(New York) - Babcock & Wilcox Enterprises, Inc. (NYSE : BW) a vu son action chuter de 11,59 % après qu'un rapport critique de vendeur à découvert a conduit au moins quatre cabinets d'avocats à déposer un recours collectif alléguant que la société avait fait des déclarations trompeuses aux investisseurs.
Le recours collectif, déposé au nom des investisseurs ayant acheté des titres B&W entre le 5 novembre 2025 et le 11 mars 2026, allègue que la société n'a pas divulgué de conflits d'intérêts liés à un contrat majeur de production d'énergie.
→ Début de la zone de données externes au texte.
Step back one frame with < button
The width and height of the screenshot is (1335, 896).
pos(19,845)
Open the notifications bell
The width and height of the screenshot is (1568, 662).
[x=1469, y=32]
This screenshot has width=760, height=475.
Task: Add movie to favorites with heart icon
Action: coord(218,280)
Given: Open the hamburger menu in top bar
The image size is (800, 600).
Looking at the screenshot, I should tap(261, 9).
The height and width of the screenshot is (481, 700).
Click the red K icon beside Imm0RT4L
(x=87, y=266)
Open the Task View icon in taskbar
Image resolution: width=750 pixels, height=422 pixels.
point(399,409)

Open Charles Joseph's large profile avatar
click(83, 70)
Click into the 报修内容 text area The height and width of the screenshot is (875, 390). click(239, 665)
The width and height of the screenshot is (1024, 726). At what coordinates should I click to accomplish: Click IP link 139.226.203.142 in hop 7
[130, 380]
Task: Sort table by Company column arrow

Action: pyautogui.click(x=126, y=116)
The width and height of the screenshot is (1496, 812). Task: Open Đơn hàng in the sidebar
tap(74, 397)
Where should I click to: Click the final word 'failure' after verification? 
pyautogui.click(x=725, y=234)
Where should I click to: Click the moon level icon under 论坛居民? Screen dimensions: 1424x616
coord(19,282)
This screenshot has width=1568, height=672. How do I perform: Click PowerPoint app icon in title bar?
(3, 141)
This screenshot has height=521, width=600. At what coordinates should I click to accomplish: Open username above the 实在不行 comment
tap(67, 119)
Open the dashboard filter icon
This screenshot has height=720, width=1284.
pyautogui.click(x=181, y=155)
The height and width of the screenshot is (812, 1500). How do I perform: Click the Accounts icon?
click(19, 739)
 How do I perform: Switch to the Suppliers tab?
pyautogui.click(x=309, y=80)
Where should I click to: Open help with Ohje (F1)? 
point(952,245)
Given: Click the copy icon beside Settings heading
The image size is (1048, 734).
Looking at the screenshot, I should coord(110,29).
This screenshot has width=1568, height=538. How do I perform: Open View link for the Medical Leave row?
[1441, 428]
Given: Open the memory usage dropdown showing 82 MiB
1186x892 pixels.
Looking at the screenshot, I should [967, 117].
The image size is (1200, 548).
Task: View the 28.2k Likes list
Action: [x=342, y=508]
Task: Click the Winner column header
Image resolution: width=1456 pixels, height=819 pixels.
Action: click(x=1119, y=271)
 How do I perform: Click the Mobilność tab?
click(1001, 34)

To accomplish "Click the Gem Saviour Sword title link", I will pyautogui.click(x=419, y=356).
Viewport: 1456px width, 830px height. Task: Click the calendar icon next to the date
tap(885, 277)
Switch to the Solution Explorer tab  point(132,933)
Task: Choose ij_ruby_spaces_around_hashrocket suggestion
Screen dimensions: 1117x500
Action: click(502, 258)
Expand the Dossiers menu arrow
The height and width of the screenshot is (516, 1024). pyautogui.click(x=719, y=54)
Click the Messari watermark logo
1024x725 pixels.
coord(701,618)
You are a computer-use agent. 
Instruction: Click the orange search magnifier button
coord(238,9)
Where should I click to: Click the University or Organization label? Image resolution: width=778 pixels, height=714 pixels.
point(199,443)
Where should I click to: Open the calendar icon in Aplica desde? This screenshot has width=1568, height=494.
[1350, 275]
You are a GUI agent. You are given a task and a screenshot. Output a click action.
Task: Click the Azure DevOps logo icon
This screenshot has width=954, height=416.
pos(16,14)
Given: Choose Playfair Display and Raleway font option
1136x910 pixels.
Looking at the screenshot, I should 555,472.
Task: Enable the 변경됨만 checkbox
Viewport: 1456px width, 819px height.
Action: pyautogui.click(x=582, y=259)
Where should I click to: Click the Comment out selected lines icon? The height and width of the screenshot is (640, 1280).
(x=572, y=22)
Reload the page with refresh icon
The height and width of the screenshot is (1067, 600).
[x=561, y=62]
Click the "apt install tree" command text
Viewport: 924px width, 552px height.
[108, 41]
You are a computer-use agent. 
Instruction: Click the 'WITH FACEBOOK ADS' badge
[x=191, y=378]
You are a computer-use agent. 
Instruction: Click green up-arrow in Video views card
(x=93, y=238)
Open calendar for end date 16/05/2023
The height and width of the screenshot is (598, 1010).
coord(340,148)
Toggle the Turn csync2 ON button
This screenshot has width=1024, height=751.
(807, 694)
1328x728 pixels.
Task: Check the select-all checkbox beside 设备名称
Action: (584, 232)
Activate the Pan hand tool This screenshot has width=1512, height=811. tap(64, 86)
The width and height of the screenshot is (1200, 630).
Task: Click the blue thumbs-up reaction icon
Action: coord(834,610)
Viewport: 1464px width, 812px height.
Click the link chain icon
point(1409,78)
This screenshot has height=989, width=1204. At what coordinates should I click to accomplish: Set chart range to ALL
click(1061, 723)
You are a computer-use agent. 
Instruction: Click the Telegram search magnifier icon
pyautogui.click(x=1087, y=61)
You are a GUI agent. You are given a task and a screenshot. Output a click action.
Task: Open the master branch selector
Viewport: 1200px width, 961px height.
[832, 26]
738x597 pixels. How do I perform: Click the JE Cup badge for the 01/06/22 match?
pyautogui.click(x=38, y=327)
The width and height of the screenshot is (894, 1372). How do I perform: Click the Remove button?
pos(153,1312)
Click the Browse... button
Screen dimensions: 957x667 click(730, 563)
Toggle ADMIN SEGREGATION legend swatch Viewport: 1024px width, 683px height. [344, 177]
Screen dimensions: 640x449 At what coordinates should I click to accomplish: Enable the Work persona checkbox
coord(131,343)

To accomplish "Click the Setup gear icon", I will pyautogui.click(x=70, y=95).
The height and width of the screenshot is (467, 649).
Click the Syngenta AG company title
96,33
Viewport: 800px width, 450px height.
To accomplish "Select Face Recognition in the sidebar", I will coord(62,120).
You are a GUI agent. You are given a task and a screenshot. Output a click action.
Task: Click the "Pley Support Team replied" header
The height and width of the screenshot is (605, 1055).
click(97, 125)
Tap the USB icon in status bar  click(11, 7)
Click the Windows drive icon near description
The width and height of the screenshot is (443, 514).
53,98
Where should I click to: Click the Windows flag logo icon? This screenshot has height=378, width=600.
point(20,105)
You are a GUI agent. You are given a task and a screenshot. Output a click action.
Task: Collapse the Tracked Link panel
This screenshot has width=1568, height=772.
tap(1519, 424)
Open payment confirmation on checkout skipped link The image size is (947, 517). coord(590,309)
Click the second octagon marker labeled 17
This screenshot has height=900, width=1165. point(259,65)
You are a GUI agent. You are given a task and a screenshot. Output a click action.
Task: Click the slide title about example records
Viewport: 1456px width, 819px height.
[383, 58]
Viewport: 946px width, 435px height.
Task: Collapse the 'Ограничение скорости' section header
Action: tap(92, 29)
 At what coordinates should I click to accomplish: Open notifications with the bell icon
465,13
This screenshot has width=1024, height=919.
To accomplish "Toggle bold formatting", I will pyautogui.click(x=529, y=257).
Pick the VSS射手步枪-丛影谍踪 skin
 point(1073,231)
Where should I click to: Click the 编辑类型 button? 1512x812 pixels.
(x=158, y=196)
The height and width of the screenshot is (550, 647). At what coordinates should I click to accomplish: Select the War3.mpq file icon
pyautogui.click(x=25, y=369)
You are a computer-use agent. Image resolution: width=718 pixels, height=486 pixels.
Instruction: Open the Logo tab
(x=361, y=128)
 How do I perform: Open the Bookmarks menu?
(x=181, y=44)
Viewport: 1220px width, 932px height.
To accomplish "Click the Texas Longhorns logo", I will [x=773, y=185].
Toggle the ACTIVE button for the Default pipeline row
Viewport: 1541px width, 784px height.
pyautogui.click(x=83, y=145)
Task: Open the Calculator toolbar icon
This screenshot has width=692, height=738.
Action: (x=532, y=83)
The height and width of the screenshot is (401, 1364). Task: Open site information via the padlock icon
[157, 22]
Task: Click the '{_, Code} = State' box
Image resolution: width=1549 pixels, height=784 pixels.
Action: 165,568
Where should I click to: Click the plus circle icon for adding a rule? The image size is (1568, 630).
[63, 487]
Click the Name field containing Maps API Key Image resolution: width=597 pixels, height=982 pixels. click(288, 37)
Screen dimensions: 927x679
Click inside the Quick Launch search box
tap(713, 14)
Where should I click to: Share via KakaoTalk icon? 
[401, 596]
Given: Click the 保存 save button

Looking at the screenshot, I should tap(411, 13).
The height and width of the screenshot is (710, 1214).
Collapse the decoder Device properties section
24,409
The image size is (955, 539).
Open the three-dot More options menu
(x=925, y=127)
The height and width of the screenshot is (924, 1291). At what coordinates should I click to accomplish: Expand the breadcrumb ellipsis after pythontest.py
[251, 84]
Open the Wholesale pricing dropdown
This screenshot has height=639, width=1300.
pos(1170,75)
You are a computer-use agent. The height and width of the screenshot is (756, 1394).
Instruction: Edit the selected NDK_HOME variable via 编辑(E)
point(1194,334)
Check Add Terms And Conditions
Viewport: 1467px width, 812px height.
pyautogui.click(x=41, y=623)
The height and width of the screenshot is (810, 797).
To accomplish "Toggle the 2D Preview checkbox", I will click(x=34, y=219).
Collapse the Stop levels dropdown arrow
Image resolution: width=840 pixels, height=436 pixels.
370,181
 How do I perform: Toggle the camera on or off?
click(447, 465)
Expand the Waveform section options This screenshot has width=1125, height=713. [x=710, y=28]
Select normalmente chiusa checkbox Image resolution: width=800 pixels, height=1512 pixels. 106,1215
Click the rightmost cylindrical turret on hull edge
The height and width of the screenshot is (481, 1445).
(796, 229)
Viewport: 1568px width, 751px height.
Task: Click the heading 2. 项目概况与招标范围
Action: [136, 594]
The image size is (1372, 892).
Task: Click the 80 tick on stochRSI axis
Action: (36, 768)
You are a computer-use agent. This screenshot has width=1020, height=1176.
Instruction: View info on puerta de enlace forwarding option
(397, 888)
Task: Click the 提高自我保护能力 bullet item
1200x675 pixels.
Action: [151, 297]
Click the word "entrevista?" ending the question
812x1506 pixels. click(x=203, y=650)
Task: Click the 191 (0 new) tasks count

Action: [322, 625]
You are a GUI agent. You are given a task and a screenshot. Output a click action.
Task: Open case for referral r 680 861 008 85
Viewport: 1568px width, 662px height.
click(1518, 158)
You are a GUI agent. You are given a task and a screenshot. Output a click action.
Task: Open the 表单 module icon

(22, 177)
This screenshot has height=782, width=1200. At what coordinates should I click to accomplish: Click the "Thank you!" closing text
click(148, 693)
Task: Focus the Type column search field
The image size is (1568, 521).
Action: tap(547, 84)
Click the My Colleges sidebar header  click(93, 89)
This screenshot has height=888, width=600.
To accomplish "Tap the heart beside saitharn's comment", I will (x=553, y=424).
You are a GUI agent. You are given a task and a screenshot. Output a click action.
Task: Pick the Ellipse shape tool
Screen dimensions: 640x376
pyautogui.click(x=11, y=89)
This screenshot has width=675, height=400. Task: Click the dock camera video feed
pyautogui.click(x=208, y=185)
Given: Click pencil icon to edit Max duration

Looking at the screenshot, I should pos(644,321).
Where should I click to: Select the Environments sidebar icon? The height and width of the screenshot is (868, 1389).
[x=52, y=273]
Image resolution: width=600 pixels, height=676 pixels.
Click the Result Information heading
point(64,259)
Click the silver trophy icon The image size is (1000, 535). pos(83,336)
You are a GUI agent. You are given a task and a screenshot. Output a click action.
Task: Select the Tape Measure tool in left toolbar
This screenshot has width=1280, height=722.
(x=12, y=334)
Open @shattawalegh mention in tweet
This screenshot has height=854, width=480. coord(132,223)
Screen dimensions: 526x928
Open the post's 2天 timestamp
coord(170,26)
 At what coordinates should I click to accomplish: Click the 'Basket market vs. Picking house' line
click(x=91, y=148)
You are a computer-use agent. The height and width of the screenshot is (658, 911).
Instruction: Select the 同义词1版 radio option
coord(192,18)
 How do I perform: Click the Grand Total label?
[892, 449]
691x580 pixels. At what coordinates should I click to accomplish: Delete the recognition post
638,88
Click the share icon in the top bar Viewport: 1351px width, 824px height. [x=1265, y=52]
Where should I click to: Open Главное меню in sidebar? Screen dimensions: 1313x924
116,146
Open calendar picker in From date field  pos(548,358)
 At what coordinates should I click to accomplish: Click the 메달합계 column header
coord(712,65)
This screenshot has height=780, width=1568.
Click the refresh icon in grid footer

Selon la plainte, « le plus gros actionnaire de B&W, BRC Group Holdings, Inc. ('BRC'), se trouvait des deux côtés du contrat de production d'énergie et entretenait des liens étroits avec la contrepartie de B&W. »
Le 12 mars 2026, le cours de l'action de la société a chuté de 1,71 $ par action pour clôturer à 13,05 $ à la suite de la publication d'un rapport de Wolfpack Research. La période de classe pour le recours s'étend du 5 novembre 2025 au 11 mars 2026, et la date limite pour que les investisseurs déposent une demande de plaignant principal est le 15 juin 2026. Des cabinets d'avocats tels que Bronstein, Gewirtz & Grossman, LLC, Pomerantz LLP, Rosen Law Firm et Robbins LLP ont tous annoncé des enquêtes ou déposé des plaintes.
Les allégations portent sur un prétendu contrat de 2,4 milliards de dollars permettant à B&W de fournir des produits et services à une usine d'intelligence artificielle appartenant à Applied Digital Corporation. Le rapport de Wolfpack Research affirmait que la contrepartie de B&W, Base Electron, partageait des administrateurs et une adresse enregistrée avec le plus gros actionnaire de B&W, BRC Group, un fait non divulgué aux investisseurs.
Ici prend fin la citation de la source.